India’s polo vaccination program is ubiquitous– covering more than 90% of children by this year, according to Gagandeep Kang of the Wellcome Trust Research Laboratory at the Christian Medical College in Vellore.

“For polio programs, we have used boats and mules and enterprising health staff,” said Kang. But such programs are designed for less than a tenth of the population, and Covid-19 vaccines will need to focus on different groups, she said.

India will need “a series of waves each addressing a different group as vaccines become available,” she told CNN.

“We will need to see performance characteristics of other vaccines, and their delivery requirements before making a call on what to go with,” said Kang, who is also a member of the World Health Organization’s Global Advisory Committee on Vaccine Safety.

In such a dynamic situation, record-keeping becomes critical. Dr. Anna Blakney, who is working on a vaccine being developed by Imperial College London, said there is no centralized infrastructure in the US for monitoring who is getting what and when, which she describes as a “really critical issue.”

Yadav says that even when the vaccine reaches its destination there will need to be some flexibility to allow people to get their second dose in a different location if desired. And that demands reliable databases.
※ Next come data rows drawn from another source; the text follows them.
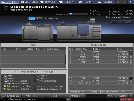Screen dimensions: 134x101
Task: Click the globe network icon
Action: [x=118, y=2]
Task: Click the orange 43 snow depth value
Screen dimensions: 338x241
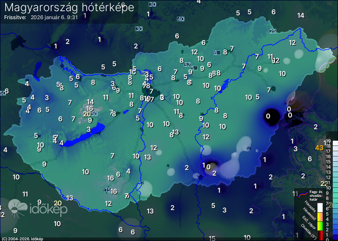Action: pyautogui.click(x=319, y=148)
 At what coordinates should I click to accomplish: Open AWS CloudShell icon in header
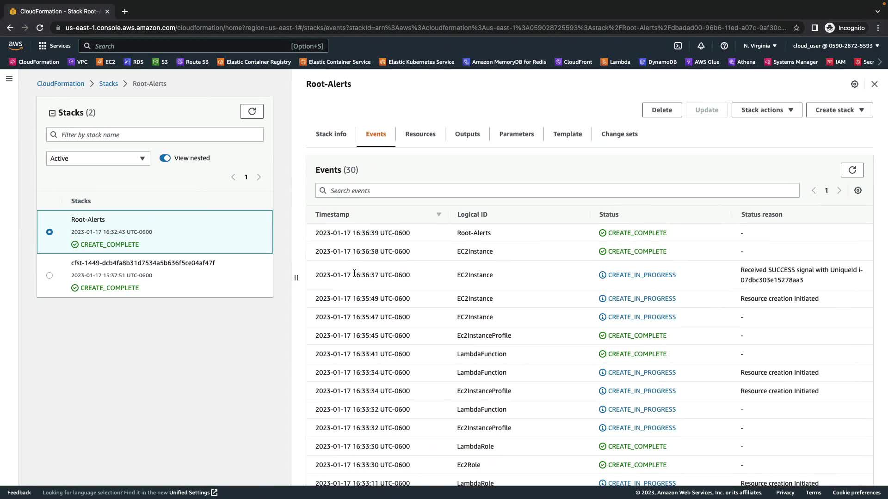pyautogui.click(x=678, y=46)
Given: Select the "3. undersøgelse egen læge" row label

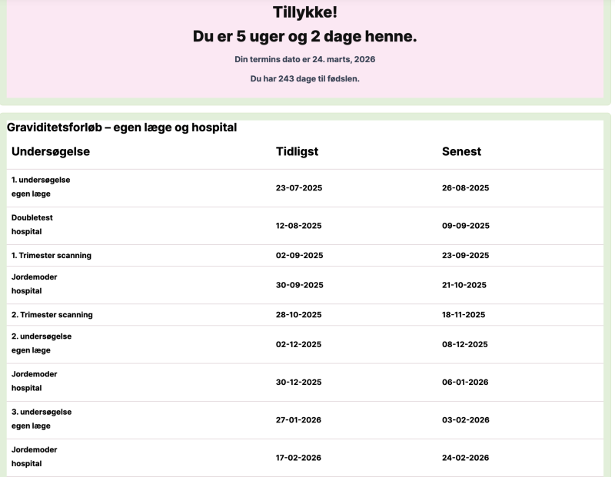Looking at the screenshot, I should pos(41,419).
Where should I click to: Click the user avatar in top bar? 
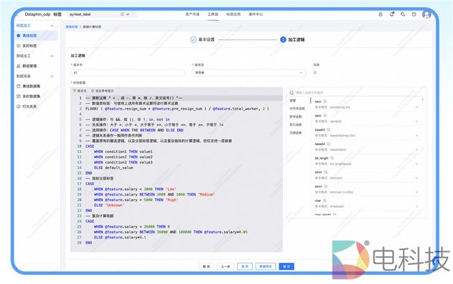point(427,13)
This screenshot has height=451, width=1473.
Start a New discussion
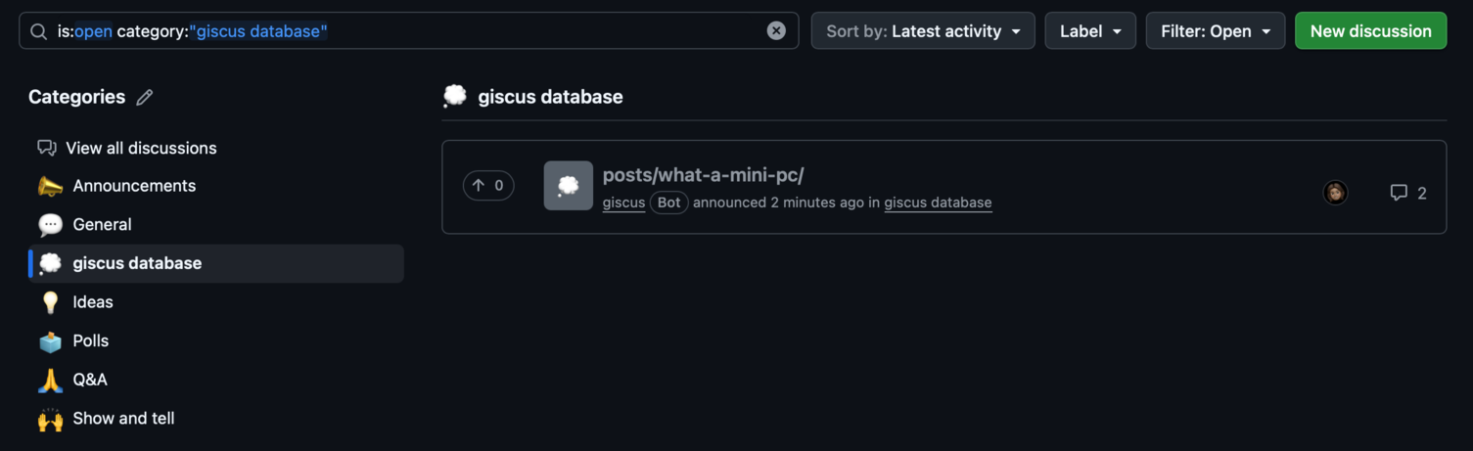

Barbosa said that beyond the supply chain, governments “must have a good communications strategy to overcome public skepticism and conspiracy theories about vaccines.”

Blakney agrees. “The process [of vaccine development] has been so fast that it’s not surprising people are skeptical as they read about safety and possible side-effects,” she said. Blakney is part of an international effort launched by research scientists to reassure people via social media about the safety and efficacy of Covid-19 vaccines.

Finding enough dry ice is just one in a sequence of challenges to get the world vaccinated against Covid-19.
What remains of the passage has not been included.